Susan Hannel, University of Rhode Island

Abstract

Despite centuries of missionary work and trade along the African coasts, not until European colonization at the end of the nineteenth century did African art reach significant levels of visibility in Europe. French interest in Africa gained momentum when Picasso and others witnessed public performances by African-Americans of ragtime music and the cakewalk dance. This exposure led these artists to better appreciate the African sculpture they saw at Parisian flea markets, or in the many world and colonial expositions held after 1900 (Blake 1999). Contact with African music and art then contributed to abstraction in modern art. What began early in the twentieth century was, by the mid-1920s, a full-blown "negrophilia" fueled by jazz music, the Charleston dance, and the Harlem Renaissance (Archer-Straw 2000). Interest in Africa was reflected in the design of everything from furniture, ceramics, and jewelry, to garment styles and textiles (Wood 2003a). This article examines three ways in which textile artists in Europe and the United States borrowed from African and African-American art sources in order to create "Africana" textiles during the 1920s and 1930s: through imitation, adaptation, and transformation.

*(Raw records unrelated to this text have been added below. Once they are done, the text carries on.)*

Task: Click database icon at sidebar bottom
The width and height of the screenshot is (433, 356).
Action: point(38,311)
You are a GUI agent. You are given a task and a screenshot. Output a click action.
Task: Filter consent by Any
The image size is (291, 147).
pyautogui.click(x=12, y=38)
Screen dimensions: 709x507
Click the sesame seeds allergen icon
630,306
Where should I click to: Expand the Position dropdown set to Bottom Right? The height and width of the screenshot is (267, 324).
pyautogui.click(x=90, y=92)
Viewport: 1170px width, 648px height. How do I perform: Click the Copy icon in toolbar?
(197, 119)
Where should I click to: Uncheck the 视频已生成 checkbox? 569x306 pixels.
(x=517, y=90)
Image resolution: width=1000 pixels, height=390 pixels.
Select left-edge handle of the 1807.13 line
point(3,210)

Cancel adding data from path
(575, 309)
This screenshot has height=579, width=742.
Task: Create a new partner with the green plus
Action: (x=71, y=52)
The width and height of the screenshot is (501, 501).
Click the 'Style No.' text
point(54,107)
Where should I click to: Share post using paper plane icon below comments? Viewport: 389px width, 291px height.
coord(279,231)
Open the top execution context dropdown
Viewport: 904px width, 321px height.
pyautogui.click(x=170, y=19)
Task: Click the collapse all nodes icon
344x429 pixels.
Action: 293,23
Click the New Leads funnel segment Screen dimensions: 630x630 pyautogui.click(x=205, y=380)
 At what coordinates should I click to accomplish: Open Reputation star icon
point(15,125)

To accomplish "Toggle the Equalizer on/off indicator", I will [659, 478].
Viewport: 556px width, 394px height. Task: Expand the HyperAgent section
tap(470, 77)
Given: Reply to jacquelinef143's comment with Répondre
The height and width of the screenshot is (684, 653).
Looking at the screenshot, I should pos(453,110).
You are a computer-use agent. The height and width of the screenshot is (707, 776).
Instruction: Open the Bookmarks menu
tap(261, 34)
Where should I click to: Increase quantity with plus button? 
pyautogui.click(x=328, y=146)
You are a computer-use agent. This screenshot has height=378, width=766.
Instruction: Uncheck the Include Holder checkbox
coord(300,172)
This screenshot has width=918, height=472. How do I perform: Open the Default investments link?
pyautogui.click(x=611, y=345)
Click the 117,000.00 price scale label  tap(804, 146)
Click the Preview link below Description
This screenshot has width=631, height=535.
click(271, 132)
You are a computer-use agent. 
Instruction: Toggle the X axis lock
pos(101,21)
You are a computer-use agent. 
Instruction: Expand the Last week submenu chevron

Imitation occurred when artists borrowed by copying directly from African art. Artists adapted African art patterns to suit their creative and commercial needs, also adapting the energetic sounds of jazz onto textiles perceived to be simultaneously primitive and modern. A third group of artists transformed their source of inspiration, creating images that were the products of Western stereotypes and fantasies long associated with the African landscape, its animals, and its people, rather than images based on African art. © 2006 Berg.